可以看到，为替换前是4419，替换后是103

In [13]:
# 通过生成器模型预测掩码位置的单词
with torch.no_grad():
    generator_outputs = generator_model(**inputs)
    hidden_states = generator_outputs.last_hidden_state  # 获取隐藏状态
    logits = generator_fc(hidden_states)  # 通过生成器的线性层得到词汇表大小的logits

In [14]:
print(logits)

tensor([[[ 1.6760, -0.2789, -0.4634,  ...,  0.9555,  1.0139,  0.7684],
         [ 0.7700,  1.9130,  0.8008,  ...,  0.3682,  0.2014, -0.6246],
         [ 0.7751,  0.1468, -0.2396,  ...,  0.2797,  1.7145,  0.5617],
         ...,
         [-0.0614, -0.0751, -0.6678,  ..., -0.6557,  0.2386,  0.5648],
         [ 1.6732, -0.2821, -0.4623,  ...,  0.9514,  1.0100,  0.7638],
         [ 1.6760, -0.2789, -0.4633,  ...,  0.9555,  1.0139,  0.7684]]])


In [15]:
# 选择掩码位置的预测单词
mask_logits = logits[0, mask_token_index]  # 获取掩码位置的logits
predicted_token_id = torch.argmax(mask_logits, dim=-1)  # 找到概率最高的单词
predicted_token = tokenizer.decode(predicted_token_id)
print(predicted_token)

grape


In [17]:
# 用生成器的预测替换原始句子中的掩码位置
inputs_with_replaced_token = inputs['input_ids'].clone()
inputs_with_replaced_token[0, mask_token_index] = predicted_token_id
print(inputs_with_replaced_token)

tensor([[  101,  1996,  4248,  2829, 14722, 14523,  2058,  1996, 13971,  3899,
          1012,   102]])


生成器生成的是14722

In [18]:
# 将生成器生成的句子送入判别器
with torch.no_grad():
    discriminator_outputs = discriminator_model(input_ids=inputs_with_replaced_token)
    hidden_states = discriminator_outputs.last_hidden_state  # 获取判别器的隐藏状态
    discriminator_logits = discriminator_fc(hidden_states)  # 通过判别器的线性层得到二分类logits

In [19]:
# 判别器输出：每个位置的二分类结果（0表示真实词，1表示替换词）
predictions = torch.round(torch.sigmoid(discriminator_logits))  # 使用sigmoid并取整

In [20]:
print(predictions)

tensor([[[1.],
         [0.],
         [1.],
         [1.],
         [1.],
         [0.],
         [1.],
         [0.],
         [1.],
         [0.],
         [0.],
         [1.]]])


In [21]:
# 8. 打印出判别器的判断结果
for i, (token_id, is_replaced) in enumerate(zip(inputs_with_replaced_token[0], predictions[0])):
    token = tokenizer.decode(token_id)
    label = "替换词" if is_replaced.item() == 1 else "真实词"
    print(f"Token: {token}, 判别结果: {label}")

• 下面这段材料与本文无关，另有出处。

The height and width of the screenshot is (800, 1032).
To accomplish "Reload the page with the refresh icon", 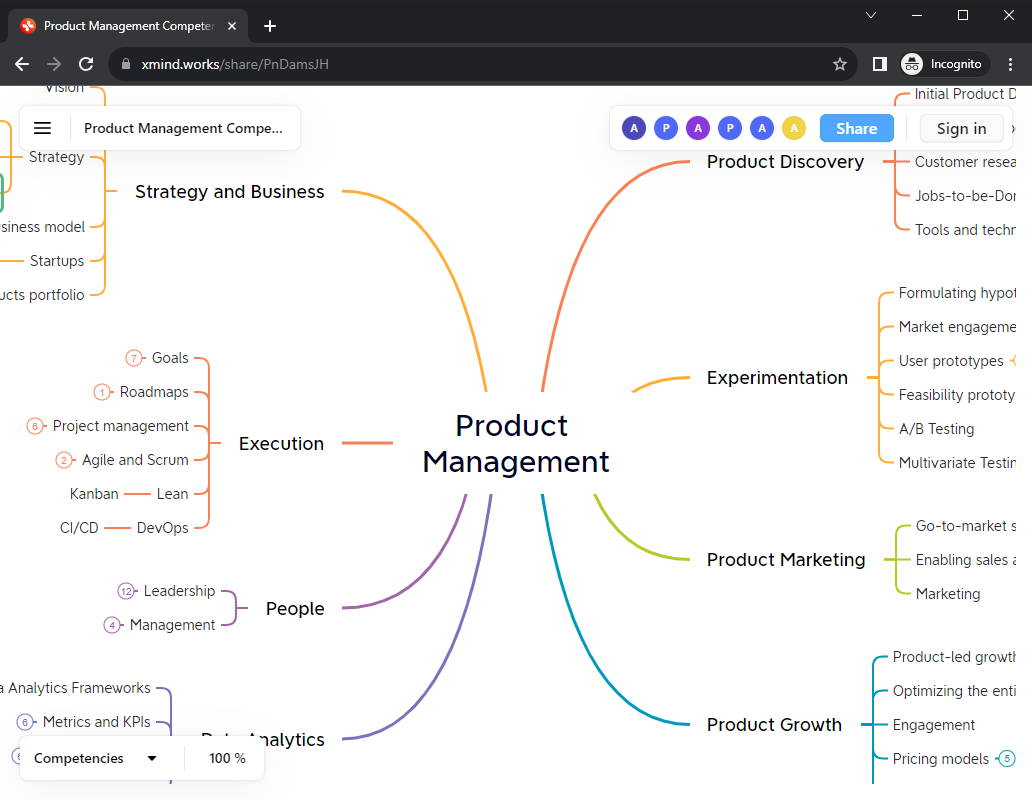I will coord(86,63).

Token: [ C L S ], 判别结果: 替换词
Token: t h e, 判别结果: 真实词
Token: q u i c k, 判别结果: 替换词
Token: b r o w n, 判别结果: 替换词
Token: g r a p e, 判别结果: 替换词
Token: j u m p s, 判别结果: 真实词
Token: o v e r, 判别结果: 替换词
Token: t h e, 判别结果: 真实词
Token: l a z y, 判别结果: 替换词
Token: d o g, 判别结果: 真实词
Token: ., 判别结果: 真实词
Token: [ S E P ], 判别结果: 替换词


判断错误的原因可能有以下几种

#### 判别器预期的输入
判别器训练的任务是基于“原始句子”和“生成器生成的替换词”来判断哪些是被替换的词。判别器期望在输入中看到生成器替换的单词，而不是仅仅将生成器预测的单词插入其中。如果直接用生成器生成的句子作为输入给判别器，判别器没有足够的信息去判断哪些词被替换了。

#### 缺乏噪声对比（真实 vs 替换）
在 ELECTRA 的训练过程中，训练样本中不仅包括被替换的单词，还包括一些没有被替换的单词。判别器基于这些真实单词和生成的单词来学习判断。因此，如果我们只替换一个单词（如 fox），判别器可能无法有效判断哪些词是真实的。

#### 未训练判别器（线性层未微调）
我们定义了一个判别器的线性层 discriminator_fc，但在这个设置中，判别器的头部没有经过训练。Electra 预训练时，生成器和判别器都通过大量数据进行了共同训练。如果直接使用预训练模型的输出，并手动添加线性层而不进行微调，判别器的输出可能不准确。